From 90bab18f24dce1967282fbb1ebcd2c9aecc67d30 Mon Sep 17 00:00:00 2001
From: Woosuk Kwon <woosuk.kwon@berkeley.edu>
Date: Sat, 10 Aug 2024 18:12:22 -0700
Subject: [PATCH] [TPU] Use mark_dynamic to reduce compilation time (#7340)

---
 Dockerfile.tpu                                |  2 +-
 .../getting_started/tpu-installation.rst      |  4 +-
 vllm/worker/tpu_model_runner.py               | 60 +++++++++++++++----
 3 files changed, 50 insertions(+), 16 deletions(-)

diff --git a/Dockerfile.tpu b/Dockerfile.tpu
index ef0a53a7afe1..1cf43247e978 100644
--- a/Dockerfile.tpu
+++ b/Dockerfile.tpu
@@ -1,4 +1,4 @@
-ARG NIGHTLY_DATE="20240726"
+ARG NIGHTLY_DATE="20240808"
 ARG BASE_IMAGE="us-central1-docker.pkg.dev/tpu-pytorch-releases/docker/xla:nightly_3.10_tpuvm_$NIGHTLY_DATE"
 
 FROM $BASE_IMAGE
diff --git a/docs/source/getting_started/tpu-installation.rst b/docs/source/getting_started/tpu-installation.rst
index 2e6c522422c2..57b7917b5853 100644
--- a/docs/source/getting_started/tpu-installation.rst
+++ b/docs/source/getting_started/tpu-installation.rst
@@ -56,7 +56,7 @@ First, install the dependencies:
     $ pip uninstall torch torch-xla -y
 
     $ # Install PyTorch and PyTorch XLA.

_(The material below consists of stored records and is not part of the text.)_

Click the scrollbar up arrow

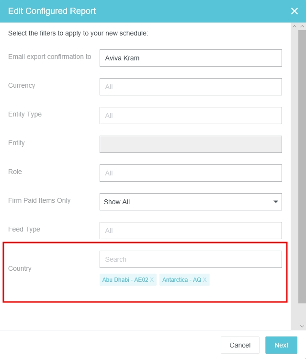[x=302, y=27]
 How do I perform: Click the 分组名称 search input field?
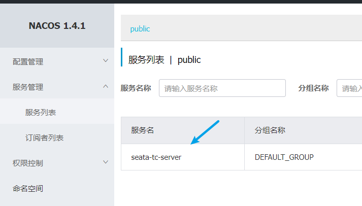[350, 88]
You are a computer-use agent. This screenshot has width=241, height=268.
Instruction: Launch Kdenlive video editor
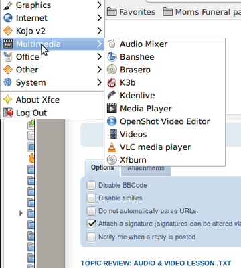165,96
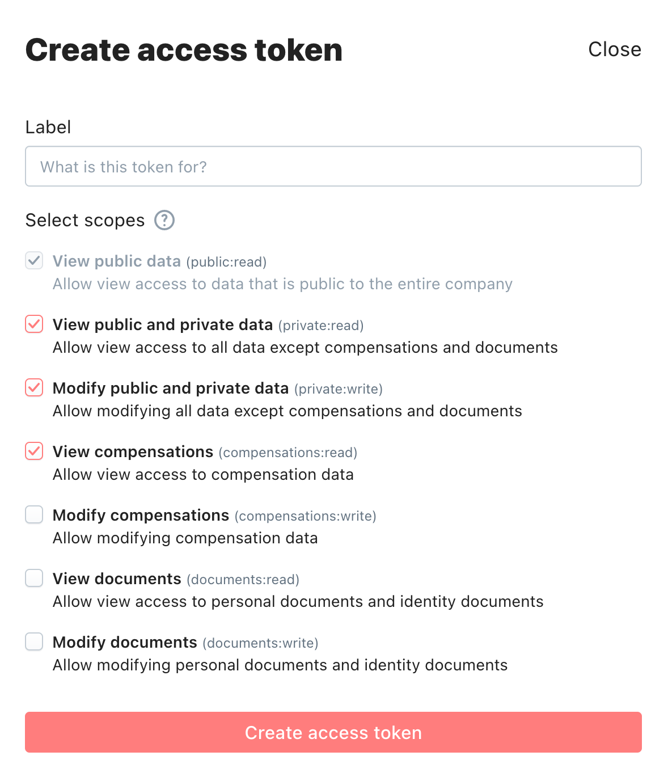Enable the View documents checkbox
Image resolution: width=668 pixels, height=777 pixels.
[34, 578]
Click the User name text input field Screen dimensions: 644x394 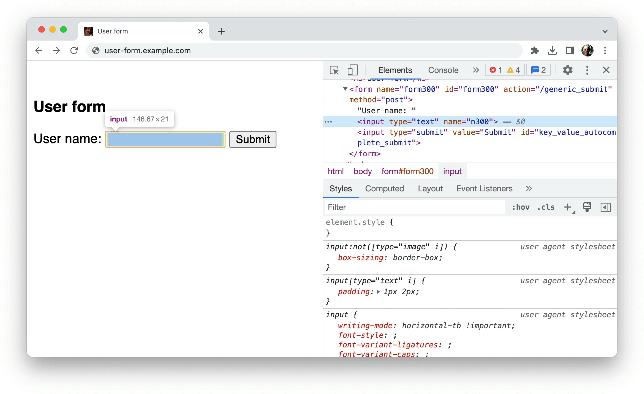[166, 139]
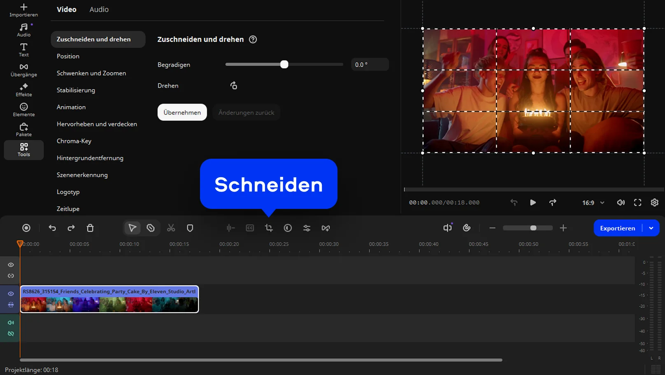The width and height of the screenshot is (665, 375).
Task: Toggle visibility of the video track
Action: click(x=11, y=294)
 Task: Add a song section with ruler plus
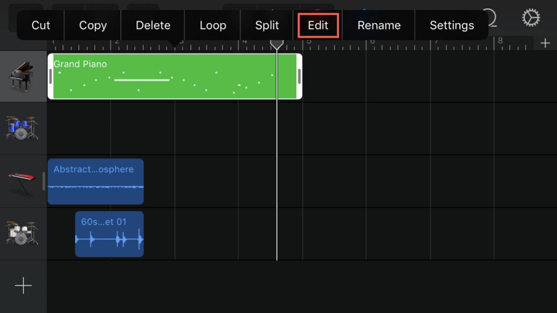pyautogui.click(x=545, y=43)
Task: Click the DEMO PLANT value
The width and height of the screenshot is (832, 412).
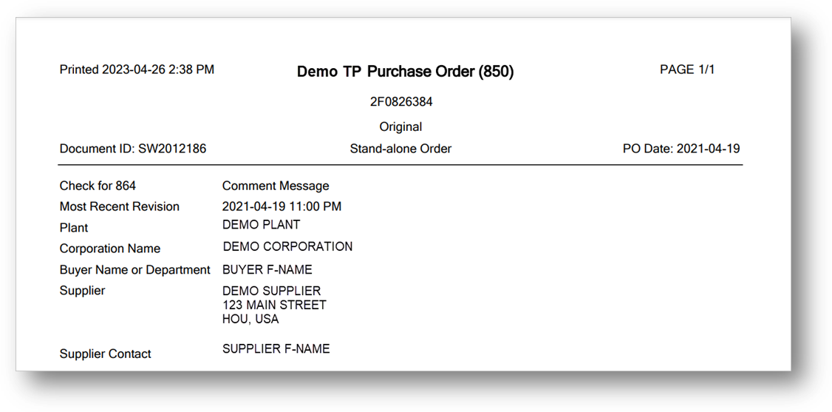Action: (x=261, y=225)
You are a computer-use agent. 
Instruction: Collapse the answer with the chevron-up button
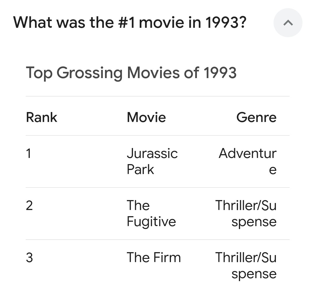click(288, 23)
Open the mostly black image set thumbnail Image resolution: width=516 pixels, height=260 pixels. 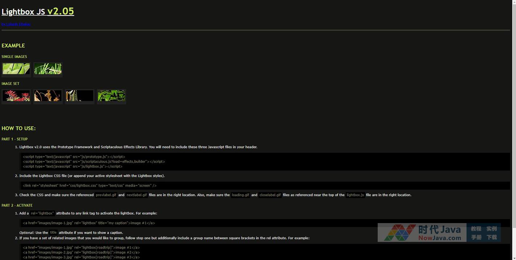[80, 96]
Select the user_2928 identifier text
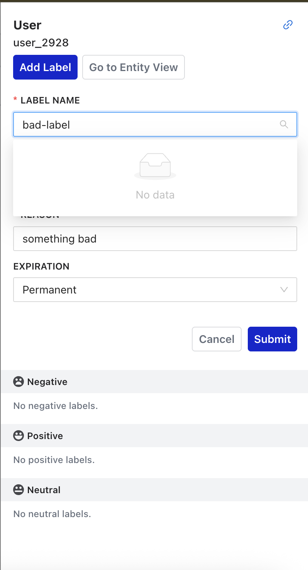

-    $ export DATE="+20240726"
+    $ export DATE="+20240808"
     $ pip install https://storage.googleapis.com/pytorch-xla-releases/wheels/tpuvm/torch-nightly${DATE}-cp310-cp310-linux_x86_64.whl
     $ pip install https://storage.googleapis.com/pytorch-xla-releases/wheels/tpuvm/torch_xla-nightly${DATE}-cp310-cp310-linux_x86_64.whl
 
@@ -65,7 +65,7 @@ First, install the dependencies:
     $ pip install torch_xla[pallas] -f https://storage.googleapis.com/jax-releases/jax_nightly_releases.html -f https://storage.googleapis.com/jax-releases/jaxlib_nightly_releases.html
 
     $ # Install other build dependencies.
-    $ pip install packaging aiohttp
+    $ pip install -r requirements-tpu.txt
 
 
 Next, build vLLM from source. This will only take a few seconds:
diff --git a/vllm/worker/tpu_model_runner.py b/vllm/worker/tpu_model_runner.py
index cf4cc5535ba5..685ae0fd7cc8 100644
--- a/vllm/worker/tpu_model_runner.py
+++ b/vllm/worker/tpu_model_runner.py
@@ -147,19 +147,7 @@ class TPUModelRunner(ModelRunnerBase[ModelInputForTPU]):
             )
         model = model.eval()
         xm.wait_device_ops()
-
-        model = ModelWrapper(model)
-        # NOTE(woosuk): There are two stages of compilation: torch.compile and
-        # XLA compilation. Setting dynamic=True can reduce the torch.compile
-        # overhead by reusing the FX graph for different shapes.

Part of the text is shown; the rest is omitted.